* _To do_:
Return the following news report on the Oklahoma tornado disaster declaration word for word, in full.

WASHINGTON (REUTERS) - US President Barack Obama declared a major disaster in Oklahoma after deadly tornadoes struck the state and ordered federal aid to supplement state and local recovery efforts, the White House said on Monday.

The White House said aid can include grants for temporary housing, home repairs, uninsured property losses and other recovery efforts.

Mr Obama spoke by telephone with Oklahoma Governor Mary Fallin earlier on Monday, the White House said.

A 3km-wide tornado tore through the Oklahoma City suburb of Moore on Monday, killing at least 51 people while destroying entire tracts of homes, piling cars atop one another, and trapping two dozen school children beneath rubble.

Twenty of the 51 confirmed deaths were children, the Oklahoma medical examiner said, and at least 45 of the 230 people injured were children, according to area hospitals. It was the deadliest US tornado since one killed 161 people in Joplin, Missouri, two years ago.

Rescue teams raced against the setting sun and worked into the darkness in search of survivors throughout the wide swath of devastation, while the dangerous storm system threatened several southern Plains states with more twisters. Severe weather was expected through the night from the Great Lakes south to Texas.

Emergency crews searched the rubble of Plaza Towers Elementary School for two dozen missing children, Oklahoma Lieutenant Governor Todd Lamb said. The school took a direct hit from the tornado, he told CNN.

* _Records shown_:

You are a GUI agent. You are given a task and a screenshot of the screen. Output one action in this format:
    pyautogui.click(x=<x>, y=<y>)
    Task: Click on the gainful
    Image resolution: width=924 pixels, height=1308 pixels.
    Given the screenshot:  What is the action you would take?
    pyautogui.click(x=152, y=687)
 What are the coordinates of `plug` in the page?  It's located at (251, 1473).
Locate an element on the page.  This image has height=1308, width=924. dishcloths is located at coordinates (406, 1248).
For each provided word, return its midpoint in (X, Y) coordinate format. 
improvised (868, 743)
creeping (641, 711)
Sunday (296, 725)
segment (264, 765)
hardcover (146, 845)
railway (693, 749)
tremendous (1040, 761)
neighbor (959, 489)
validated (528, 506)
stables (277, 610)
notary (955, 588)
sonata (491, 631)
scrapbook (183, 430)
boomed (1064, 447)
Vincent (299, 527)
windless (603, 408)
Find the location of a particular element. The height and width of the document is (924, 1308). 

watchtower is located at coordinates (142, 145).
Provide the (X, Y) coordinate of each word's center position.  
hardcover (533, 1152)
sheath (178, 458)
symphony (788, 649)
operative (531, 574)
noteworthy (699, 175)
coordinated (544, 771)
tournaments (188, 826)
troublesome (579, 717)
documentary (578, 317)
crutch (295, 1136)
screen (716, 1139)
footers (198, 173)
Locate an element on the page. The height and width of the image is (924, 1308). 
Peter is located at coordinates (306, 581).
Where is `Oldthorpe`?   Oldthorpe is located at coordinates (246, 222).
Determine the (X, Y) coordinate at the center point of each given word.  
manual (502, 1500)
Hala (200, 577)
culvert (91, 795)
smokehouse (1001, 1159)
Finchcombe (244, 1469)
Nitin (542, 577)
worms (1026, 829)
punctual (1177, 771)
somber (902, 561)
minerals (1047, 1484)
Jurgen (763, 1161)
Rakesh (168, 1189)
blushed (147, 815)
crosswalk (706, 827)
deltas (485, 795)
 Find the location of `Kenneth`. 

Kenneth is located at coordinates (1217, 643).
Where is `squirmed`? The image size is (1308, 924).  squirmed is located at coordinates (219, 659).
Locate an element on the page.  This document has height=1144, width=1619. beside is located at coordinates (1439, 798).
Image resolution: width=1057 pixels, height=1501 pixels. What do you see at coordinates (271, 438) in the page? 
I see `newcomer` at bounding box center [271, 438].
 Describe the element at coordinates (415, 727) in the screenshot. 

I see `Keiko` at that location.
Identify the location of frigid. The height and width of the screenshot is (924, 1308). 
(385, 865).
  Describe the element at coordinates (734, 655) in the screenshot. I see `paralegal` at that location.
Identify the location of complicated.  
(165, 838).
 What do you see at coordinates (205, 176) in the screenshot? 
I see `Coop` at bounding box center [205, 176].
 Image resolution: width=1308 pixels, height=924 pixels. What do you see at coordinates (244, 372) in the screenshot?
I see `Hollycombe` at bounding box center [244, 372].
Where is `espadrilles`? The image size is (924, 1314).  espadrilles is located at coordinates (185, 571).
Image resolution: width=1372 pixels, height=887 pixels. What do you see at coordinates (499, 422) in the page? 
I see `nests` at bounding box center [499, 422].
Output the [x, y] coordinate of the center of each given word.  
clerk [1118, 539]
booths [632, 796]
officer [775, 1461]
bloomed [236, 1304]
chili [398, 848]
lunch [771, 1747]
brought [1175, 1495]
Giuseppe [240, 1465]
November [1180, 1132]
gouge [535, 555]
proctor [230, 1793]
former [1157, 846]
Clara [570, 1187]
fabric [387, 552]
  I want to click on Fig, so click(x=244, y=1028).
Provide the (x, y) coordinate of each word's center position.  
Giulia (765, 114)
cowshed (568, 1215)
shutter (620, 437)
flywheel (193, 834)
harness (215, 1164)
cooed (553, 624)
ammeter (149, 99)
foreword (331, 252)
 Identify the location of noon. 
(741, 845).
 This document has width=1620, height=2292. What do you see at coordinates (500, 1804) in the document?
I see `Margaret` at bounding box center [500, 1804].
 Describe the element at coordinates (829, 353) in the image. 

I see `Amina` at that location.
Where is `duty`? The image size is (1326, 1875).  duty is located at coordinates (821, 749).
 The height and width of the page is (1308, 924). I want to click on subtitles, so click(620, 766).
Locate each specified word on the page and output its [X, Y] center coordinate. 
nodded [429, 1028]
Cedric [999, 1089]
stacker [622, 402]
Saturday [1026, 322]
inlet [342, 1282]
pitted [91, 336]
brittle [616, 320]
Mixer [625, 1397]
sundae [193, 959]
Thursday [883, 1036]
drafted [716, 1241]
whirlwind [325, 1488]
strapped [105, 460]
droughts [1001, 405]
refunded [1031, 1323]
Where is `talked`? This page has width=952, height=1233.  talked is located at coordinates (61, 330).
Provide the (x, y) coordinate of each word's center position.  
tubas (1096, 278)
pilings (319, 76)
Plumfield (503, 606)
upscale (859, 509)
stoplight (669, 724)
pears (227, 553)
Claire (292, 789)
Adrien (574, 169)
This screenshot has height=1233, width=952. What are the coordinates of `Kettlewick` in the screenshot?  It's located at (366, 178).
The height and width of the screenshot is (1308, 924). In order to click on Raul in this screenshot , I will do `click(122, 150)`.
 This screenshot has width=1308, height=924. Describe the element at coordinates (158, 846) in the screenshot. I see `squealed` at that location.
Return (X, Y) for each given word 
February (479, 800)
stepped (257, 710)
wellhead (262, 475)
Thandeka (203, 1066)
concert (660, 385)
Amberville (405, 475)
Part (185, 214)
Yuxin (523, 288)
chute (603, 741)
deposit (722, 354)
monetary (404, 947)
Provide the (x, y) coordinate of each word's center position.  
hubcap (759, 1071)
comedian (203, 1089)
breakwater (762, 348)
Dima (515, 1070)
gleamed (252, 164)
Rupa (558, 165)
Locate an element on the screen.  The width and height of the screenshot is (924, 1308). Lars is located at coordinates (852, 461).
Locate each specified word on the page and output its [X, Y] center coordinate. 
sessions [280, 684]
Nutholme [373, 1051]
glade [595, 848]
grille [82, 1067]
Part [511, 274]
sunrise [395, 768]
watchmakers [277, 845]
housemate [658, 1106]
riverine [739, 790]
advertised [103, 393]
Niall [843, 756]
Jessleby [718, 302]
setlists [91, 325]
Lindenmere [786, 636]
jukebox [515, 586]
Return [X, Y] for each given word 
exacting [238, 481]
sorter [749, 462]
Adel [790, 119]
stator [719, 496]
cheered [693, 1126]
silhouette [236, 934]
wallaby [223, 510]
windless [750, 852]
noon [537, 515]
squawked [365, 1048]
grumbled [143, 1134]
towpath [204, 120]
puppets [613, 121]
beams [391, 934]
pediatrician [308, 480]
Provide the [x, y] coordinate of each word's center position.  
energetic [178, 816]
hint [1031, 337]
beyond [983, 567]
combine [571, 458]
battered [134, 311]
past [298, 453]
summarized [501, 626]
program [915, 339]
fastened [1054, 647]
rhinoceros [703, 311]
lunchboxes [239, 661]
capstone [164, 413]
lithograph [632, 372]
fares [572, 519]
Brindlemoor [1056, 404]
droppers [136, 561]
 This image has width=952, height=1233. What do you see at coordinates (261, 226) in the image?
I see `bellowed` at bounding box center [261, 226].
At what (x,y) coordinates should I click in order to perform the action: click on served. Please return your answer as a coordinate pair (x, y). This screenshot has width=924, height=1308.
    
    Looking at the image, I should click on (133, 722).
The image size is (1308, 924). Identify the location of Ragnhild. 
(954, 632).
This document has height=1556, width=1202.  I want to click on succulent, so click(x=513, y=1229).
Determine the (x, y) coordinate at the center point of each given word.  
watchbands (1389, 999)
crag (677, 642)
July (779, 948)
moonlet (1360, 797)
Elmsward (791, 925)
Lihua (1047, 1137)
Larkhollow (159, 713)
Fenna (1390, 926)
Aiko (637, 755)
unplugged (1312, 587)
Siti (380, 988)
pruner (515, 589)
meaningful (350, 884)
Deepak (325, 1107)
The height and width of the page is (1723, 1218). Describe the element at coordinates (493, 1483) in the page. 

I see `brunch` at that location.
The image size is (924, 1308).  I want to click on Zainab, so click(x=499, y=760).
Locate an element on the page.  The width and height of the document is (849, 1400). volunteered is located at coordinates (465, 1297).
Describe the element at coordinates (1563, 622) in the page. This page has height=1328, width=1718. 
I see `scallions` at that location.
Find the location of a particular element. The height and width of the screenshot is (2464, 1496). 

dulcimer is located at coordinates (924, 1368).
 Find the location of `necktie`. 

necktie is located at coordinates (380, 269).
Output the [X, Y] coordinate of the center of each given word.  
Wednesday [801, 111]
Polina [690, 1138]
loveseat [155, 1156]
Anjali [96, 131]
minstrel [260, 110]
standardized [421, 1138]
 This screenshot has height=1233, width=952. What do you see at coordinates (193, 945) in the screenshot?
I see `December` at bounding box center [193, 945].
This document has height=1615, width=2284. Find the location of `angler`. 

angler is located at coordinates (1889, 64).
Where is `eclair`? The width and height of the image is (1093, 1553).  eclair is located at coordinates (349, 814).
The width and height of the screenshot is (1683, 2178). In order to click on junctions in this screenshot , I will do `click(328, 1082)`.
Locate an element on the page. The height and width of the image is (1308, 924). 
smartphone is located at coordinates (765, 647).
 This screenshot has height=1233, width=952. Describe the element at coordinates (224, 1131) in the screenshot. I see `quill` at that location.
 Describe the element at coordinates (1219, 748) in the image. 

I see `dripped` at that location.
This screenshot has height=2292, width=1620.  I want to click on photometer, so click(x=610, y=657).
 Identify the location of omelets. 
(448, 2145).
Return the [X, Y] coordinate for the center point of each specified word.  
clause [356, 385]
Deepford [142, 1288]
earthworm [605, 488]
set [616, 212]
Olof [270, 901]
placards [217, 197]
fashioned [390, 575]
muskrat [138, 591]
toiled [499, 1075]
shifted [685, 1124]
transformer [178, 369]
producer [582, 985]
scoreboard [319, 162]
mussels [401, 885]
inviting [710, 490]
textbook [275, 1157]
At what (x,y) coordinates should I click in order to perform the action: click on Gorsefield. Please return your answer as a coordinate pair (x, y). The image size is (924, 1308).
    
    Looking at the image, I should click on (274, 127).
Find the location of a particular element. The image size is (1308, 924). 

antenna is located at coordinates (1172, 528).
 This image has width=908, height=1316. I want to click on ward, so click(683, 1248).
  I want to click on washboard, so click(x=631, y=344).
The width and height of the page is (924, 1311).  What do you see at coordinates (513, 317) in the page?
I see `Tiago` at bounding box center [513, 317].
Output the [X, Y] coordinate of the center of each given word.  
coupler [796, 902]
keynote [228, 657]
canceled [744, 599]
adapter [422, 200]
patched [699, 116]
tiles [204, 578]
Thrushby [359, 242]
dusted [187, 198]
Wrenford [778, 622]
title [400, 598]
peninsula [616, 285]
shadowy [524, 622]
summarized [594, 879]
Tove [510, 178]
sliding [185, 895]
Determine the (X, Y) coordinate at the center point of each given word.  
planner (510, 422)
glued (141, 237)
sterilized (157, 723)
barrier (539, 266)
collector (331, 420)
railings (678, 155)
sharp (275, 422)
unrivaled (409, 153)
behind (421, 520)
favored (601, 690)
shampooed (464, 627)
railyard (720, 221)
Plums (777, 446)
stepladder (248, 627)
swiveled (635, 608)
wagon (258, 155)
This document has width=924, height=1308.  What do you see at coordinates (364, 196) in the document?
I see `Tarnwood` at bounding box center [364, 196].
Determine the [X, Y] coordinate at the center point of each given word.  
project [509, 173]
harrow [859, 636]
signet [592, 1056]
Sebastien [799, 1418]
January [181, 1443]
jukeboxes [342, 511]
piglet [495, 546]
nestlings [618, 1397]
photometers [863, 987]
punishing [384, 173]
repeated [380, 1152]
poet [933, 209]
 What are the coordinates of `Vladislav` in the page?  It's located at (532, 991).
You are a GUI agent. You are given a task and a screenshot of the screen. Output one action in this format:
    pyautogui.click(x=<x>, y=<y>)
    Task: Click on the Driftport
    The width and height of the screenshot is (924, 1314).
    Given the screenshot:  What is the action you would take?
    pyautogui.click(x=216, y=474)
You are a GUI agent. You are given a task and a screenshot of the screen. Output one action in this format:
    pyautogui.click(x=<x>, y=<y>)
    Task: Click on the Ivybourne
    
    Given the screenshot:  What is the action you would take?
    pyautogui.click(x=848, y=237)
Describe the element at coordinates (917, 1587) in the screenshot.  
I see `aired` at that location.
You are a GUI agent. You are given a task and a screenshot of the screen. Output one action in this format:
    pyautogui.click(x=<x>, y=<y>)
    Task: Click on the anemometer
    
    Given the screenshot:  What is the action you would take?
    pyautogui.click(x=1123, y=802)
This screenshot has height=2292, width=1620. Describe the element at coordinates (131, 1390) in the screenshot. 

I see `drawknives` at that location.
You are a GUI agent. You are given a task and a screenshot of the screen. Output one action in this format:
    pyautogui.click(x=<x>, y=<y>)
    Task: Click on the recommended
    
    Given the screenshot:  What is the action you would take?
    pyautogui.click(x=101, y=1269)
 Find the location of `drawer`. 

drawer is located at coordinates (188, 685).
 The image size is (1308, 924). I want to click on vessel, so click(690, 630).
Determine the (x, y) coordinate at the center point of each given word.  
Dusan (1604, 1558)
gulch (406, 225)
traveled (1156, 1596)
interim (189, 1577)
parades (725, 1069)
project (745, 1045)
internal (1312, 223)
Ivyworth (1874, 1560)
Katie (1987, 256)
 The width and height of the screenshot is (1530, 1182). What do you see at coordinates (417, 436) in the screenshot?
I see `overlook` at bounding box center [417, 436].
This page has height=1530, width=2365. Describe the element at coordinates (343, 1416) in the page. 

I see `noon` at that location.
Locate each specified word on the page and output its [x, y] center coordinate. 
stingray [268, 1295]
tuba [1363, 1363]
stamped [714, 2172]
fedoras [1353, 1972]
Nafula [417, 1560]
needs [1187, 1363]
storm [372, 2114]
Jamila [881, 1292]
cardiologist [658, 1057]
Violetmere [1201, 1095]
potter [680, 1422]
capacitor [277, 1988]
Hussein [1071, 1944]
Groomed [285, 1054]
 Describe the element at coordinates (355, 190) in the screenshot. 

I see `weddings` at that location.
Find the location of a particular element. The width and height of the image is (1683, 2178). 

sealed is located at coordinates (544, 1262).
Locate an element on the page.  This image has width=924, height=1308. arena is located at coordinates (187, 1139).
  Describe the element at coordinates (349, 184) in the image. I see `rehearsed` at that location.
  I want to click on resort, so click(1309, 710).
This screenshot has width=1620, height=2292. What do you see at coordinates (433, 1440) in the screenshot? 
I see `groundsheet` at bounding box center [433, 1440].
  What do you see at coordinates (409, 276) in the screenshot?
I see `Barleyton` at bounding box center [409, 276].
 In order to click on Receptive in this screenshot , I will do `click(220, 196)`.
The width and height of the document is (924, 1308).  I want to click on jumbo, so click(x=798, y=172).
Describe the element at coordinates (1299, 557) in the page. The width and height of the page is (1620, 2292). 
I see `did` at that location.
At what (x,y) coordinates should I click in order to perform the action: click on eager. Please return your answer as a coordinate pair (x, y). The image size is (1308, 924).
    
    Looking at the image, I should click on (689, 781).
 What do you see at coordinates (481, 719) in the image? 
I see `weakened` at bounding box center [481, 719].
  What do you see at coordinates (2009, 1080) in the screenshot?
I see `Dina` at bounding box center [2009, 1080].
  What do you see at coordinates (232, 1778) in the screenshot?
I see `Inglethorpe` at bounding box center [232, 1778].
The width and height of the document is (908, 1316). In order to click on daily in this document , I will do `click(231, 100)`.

* _Answer to this problem_:
WASHINGTON (REUTERS) - US President Barack Obama declared a major disaster in Oklahoma after deadly tornadoes struck the state and ordered federal aid to supplement state and local recovery efforts, the White House said on Monday.

The White House said aid can include grants for temporary housing, home repairs, uninsured property losses and other recovery efforts.

Mr Obama spoke by telephone with Oklahoma Governor Mary Fallin earlier on Monday, the White House said.

A 3km-wide tornado tore through the Oklahoma City suburb of Moore on Monday, killing at least 51 people while destroying entire tracts of homes, piling cars atop one another, and trapping two dozen school children beneath rubble.

Twenty of the 51 confirmed deaths were children, the Oklahoma medical examiner said, and at least 45 of the 230 people injured were children, according to area hospitals. It was the deadliest US tornado since one killed 161 people in Joplin, Missouri, two years ago.

Rescue teams raced against the setting sun and worked into the darkness in search of survivors throughout the wide swath of devastation, while the dangerous storm system threatened several southern Plains states with more twisters. Severe weather was expected through the night from the Great Lakes south to Texas.

Emergency crews searched the rubble of Plaza Towers Elementary School for two dozen missing children, Oklahoma Lieutenant Governor Todd Lamb said. The school took a direct hit from the tornado, he told CNN.